A typical levee was constructed as being approximately trapezoidal, 10 ft (3.0 m) above original ground level, and approximately 30 ft (9.1 m) wide at the base rock armoured on the river side. The construction was a colossal engineering undertaking.
Effects of the levee system and freshwater diversion
The levee system allowed farmers to drain and reclaim almost a 500,000 acres (2,000 km2) of the Delta, then a tidal marsh. Once the rivers were confined to their riverbeds, the peat soil of the former tidal marsh was exposed to oxygen. As the oxygen-rich peat soil decomposed and then released carbon dioxide, profound subsidence of the land resulted. Now, most of the Delta is below sea level, and a great deal of the western and central Delta is at least 15 feet (4.6 m) below sea level. Land subsidence renders unstable the Delta’s 1,100-mile (1,800 km) system of protective levees, instigating levee failure and subsequent flooding. Land subsidence also allows saltwater intrusion into the Delta, compounded by water diversions that remove 40% of the freshwater flowing into the Delta. Loss of freshwater in the Delta has had a profound effect on the ecology of the Delta.

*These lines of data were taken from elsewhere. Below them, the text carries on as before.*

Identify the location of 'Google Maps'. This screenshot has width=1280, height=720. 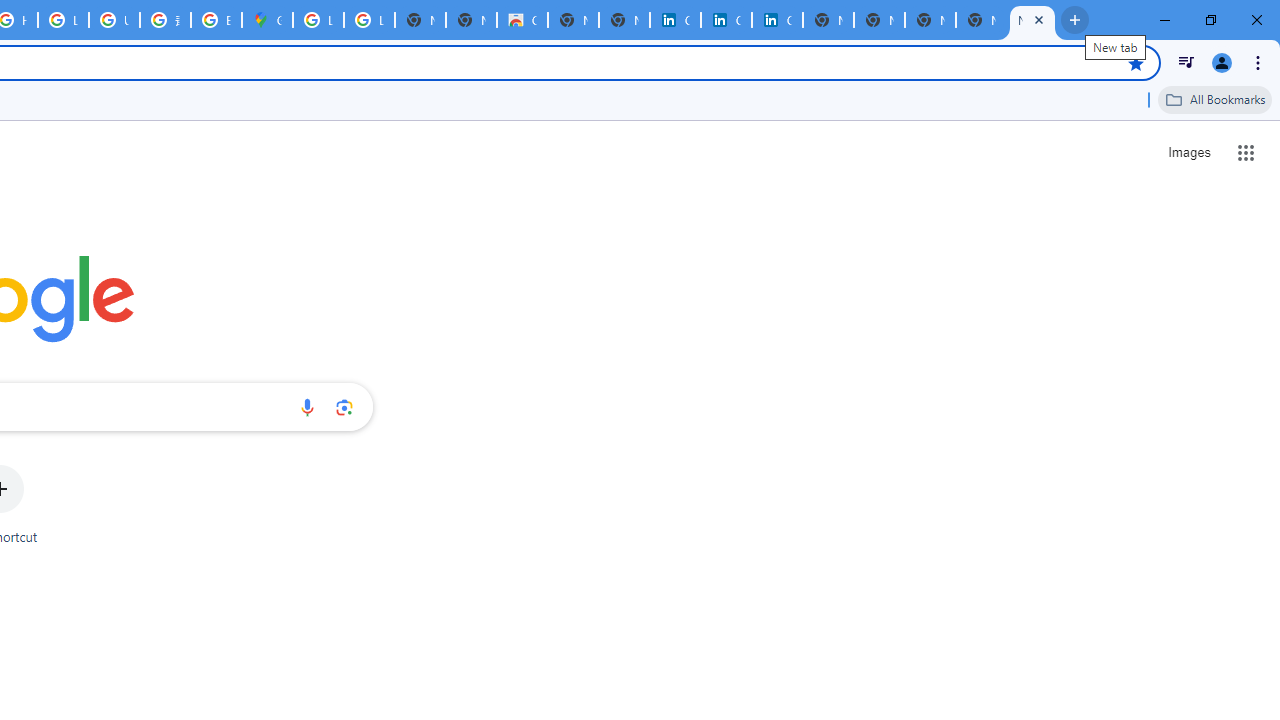
(266, 20). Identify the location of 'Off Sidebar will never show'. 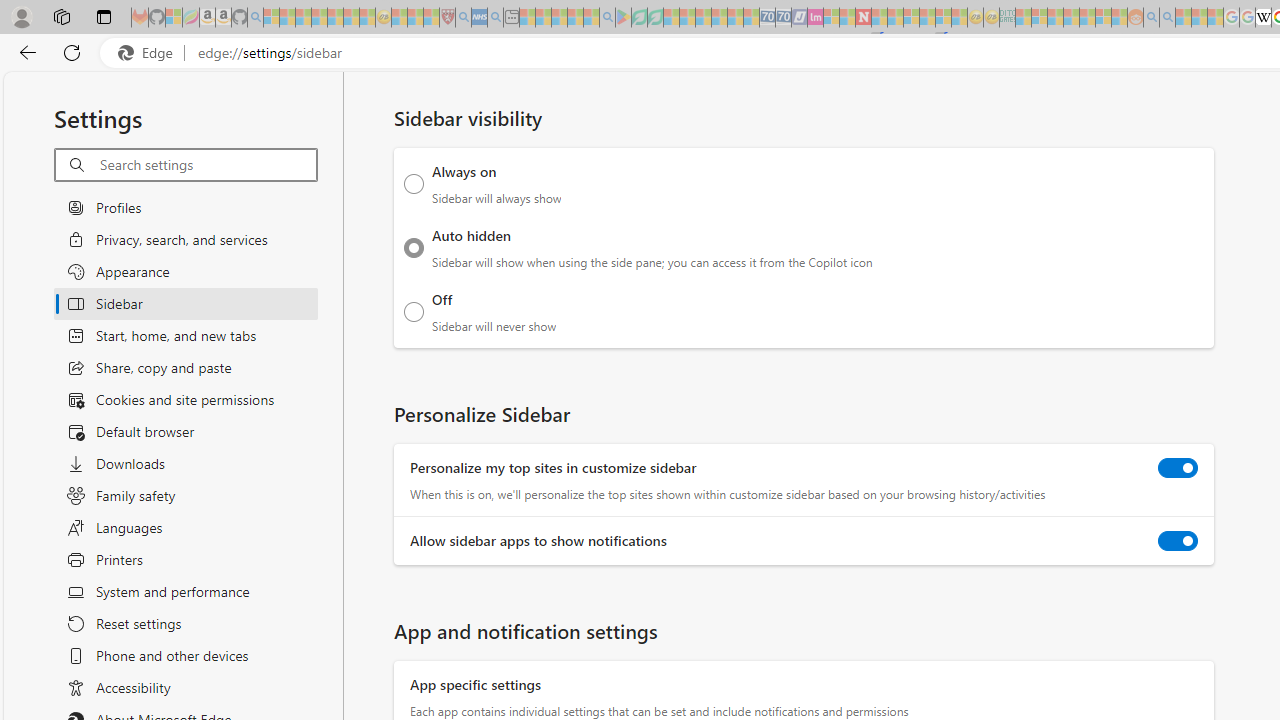
(413, 311).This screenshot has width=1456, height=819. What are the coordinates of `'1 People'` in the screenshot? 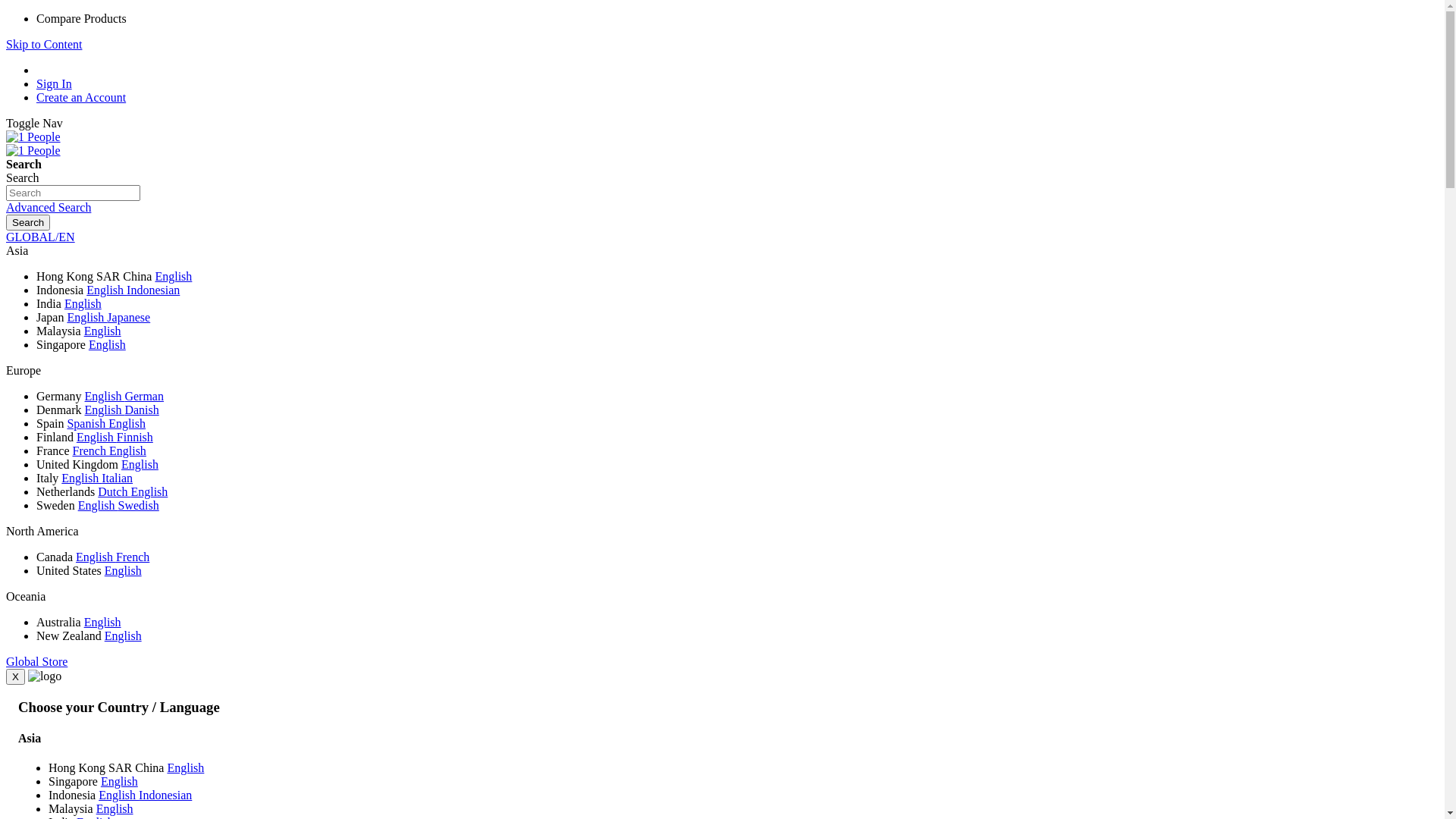 It's located at (33, 136).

Since 1900, there have been over 160 levee failures in the Sacramento–San Joaquin River Delta. Levee failures, also known as levee breaches, can be caused by overtopping or structural failure. Overtopping occurs when water breaches over the crest of the levee due to floods, tidal fluctuations, and/or wind-driven waves. Structural failure refers to a loss of load-carrying capacity initiated when the levee is stressed to its strength limit, thus causing a fracture or excessive deformations. Structural failure is usually caused by inadequate foundations, subsidence, seepage, erosion, and burrowing animals. Earthquakes can also cause levee failure through soil liquefaction. The most current example of levee failure in the Sacramento–San Joaquin River Delta was documented in June 2004 when a levee breach caused more than 150,000 acre·ft (190,000,000 m3) of water to flood the entire island of Jones Tract.
A significant earthquake in the region (magnitude 6.5), which is not unlikely in the coming decades, could cause widespread levee failure, allowing saltwater to flood the Delta and enter the canals that supply fresh water (for irrigation and drinking) to central and southern California. This scenario is sometimes called the "Big Gulp", and it is estimated that it would cause $40 billion of economic loss to California. A similar result (widespread levee breaches) could also be caused by a combination of sea level rise, high tide, and storm surges.
Further, the Delta's fish population is in question. The Delta is home to approximately 22 species of fish including the Delta smelt, a key indicator species for the health of the Delta's ecosystem. In 2004, the Delta smelt was found to be on the edge of extinction.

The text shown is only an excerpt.